** Opening TEXT SECTION block **

5.3 Censorship Resistance
Miners can theoretically censor transactions, but:
- Any miner can include any valid transaction
- Economic incentives favor inclusion (transaction fees)
- Censoring one transaction requires censoring it forever
- Practically, transactions with reasonable fees confirm within hours
6. Cost Analysis
Creating and resetting a timelock incurs transaction fees:
| Operation | Size (vbytes) | Fee @ 10 sat/vB |
|---|---|---|
| Create timelock | ~200 | ~2,000 sats ($0.60) |
| Reset (spend + recreate) | ~300 | ~3,000 sats ($0.90) |
| Annual cost (weekly reset) | — | ~156,000 sats ($47) |
Assumes $30,000/BTC. Actual costs vary with fee market conditions.
7. Alternative: OP_CHECKSEQUENCEVERIFY
OP_CHECKSEQUENCEVERIFY (CSV) provides relative timelocks —
the output becomes spendable N blocks after it was created, rather than
at absolute block height N.
EchoLock uses CLTV (absolute) rather than CSV (relative) because:
- Absolute timelocks are easier to verify ("is it block 850,000 yet?")
- Relative timelocks require tracking the original transaction's confirmation
- CLTV maps more naturally to calendar deadlines
8. Mempool.space Integration
EchoLock uses mempool.space's public API for transaction verification:
// Recommended endpoints const MEMPOOL_API = 'https://mempool.space/api'; // Get transaction details GET ${MEMPOOL_API}/tx/{txid} // Check if output is spent GET ${MEMPOOL_API}/tx/{txid}/outspend/{vout} // Get current block height GET ${MEMPOOL_API}/blocks/tip/height // Broadcast new transaction POST ${MEMPOOL_API}/tx
Users can also run their own Bitcoin node and Electrum server for maximum sovereignty.

** Closing TEXT SECTION block **
** Opening DATASET EXCERPTS block **

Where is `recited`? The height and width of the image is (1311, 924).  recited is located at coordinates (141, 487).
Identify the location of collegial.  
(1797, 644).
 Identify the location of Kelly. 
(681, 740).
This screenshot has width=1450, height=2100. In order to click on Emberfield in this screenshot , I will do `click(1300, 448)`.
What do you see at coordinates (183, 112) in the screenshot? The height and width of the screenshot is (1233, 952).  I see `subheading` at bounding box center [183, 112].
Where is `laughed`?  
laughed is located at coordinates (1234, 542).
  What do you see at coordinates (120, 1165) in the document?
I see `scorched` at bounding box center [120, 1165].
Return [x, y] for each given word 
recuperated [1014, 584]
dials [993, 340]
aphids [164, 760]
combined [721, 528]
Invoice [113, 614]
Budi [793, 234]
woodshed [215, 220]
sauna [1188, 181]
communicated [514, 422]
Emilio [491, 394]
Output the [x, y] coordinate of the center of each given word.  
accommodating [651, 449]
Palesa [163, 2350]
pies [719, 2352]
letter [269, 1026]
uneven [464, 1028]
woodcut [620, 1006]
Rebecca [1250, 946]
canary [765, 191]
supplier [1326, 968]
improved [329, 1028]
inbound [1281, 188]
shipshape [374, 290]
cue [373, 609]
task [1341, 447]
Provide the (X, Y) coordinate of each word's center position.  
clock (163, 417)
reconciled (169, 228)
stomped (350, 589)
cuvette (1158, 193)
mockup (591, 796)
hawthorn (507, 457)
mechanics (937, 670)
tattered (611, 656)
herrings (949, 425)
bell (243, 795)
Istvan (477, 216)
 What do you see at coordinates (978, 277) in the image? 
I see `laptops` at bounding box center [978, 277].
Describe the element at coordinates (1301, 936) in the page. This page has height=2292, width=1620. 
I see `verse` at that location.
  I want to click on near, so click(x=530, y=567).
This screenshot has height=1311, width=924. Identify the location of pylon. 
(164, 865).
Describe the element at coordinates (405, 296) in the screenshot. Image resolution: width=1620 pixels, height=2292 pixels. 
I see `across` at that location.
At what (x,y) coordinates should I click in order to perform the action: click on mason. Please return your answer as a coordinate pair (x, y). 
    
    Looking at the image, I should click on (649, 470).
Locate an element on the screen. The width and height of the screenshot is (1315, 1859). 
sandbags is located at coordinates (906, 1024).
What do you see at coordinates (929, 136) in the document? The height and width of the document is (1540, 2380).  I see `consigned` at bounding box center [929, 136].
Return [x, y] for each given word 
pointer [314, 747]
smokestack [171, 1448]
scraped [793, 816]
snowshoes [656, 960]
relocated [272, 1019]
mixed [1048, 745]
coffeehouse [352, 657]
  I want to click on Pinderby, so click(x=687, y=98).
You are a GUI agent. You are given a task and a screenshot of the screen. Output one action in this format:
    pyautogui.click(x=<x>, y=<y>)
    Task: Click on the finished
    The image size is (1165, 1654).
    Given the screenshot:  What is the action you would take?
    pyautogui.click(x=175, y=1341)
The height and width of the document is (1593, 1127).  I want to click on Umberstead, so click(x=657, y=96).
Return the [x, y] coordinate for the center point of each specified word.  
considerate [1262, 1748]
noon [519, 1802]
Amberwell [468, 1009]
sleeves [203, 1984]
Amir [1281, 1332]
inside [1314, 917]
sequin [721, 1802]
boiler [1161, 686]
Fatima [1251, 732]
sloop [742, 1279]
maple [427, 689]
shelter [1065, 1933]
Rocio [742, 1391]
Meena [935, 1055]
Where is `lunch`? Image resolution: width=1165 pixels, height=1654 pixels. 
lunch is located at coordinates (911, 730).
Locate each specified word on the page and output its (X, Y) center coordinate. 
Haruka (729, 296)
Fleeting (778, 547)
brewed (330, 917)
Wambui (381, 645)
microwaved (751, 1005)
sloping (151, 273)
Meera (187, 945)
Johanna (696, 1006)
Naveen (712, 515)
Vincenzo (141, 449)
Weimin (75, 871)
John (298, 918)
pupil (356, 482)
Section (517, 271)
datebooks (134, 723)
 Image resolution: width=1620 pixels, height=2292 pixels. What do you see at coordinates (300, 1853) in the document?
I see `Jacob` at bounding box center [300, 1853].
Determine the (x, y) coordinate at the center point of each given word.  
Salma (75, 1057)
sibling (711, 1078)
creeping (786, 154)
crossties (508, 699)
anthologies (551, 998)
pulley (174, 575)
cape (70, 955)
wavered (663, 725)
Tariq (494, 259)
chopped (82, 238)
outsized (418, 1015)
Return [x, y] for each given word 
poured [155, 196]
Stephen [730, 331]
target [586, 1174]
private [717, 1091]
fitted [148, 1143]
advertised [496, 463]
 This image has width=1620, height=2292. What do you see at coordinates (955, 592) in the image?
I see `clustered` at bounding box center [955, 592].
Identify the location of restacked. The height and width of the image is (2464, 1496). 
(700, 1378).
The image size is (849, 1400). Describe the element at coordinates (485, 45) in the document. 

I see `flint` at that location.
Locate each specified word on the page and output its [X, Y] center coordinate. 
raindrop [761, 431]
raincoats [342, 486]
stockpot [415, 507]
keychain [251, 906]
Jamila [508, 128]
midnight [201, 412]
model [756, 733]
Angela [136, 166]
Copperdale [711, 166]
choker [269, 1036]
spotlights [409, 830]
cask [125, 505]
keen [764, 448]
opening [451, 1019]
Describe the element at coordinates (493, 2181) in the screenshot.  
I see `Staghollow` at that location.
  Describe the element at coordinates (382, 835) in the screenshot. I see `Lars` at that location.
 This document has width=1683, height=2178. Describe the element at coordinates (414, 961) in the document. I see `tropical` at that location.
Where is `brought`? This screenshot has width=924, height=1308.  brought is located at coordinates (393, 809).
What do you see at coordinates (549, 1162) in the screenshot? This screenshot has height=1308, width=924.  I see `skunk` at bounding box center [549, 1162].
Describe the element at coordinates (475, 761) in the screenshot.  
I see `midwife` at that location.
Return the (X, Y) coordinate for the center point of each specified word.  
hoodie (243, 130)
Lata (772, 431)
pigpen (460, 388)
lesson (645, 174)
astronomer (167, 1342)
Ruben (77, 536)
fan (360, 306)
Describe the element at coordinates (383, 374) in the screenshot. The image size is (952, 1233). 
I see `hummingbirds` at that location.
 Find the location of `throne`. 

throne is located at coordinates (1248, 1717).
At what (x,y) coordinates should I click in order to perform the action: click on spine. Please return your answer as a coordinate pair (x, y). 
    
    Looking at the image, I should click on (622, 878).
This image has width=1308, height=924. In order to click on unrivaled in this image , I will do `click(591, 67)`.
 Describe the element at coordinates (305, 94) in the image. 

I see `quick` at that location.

** Closing DATASET EXCERPTS block **

● **WORK ITEM**
Using the EchoLock text, decide whether each statement agrees with it: (a) EchoLock relies on relative timelocks through CSV; (b) the cost figures assume a bitcoin price of $30,000; (c) only some miners are able to include a given valid transaction. Answer yes or no for each and quote the deciding words of the text. The rows come from a separate source.

● **TASK SOLUTION**
(a) No: "EchoLock uses CLTV (absolute) rather than CSV (relative)"
(b) Yes: "Assumes $30,000/BTC."
(c) No: "Any miner can include any valid transaction"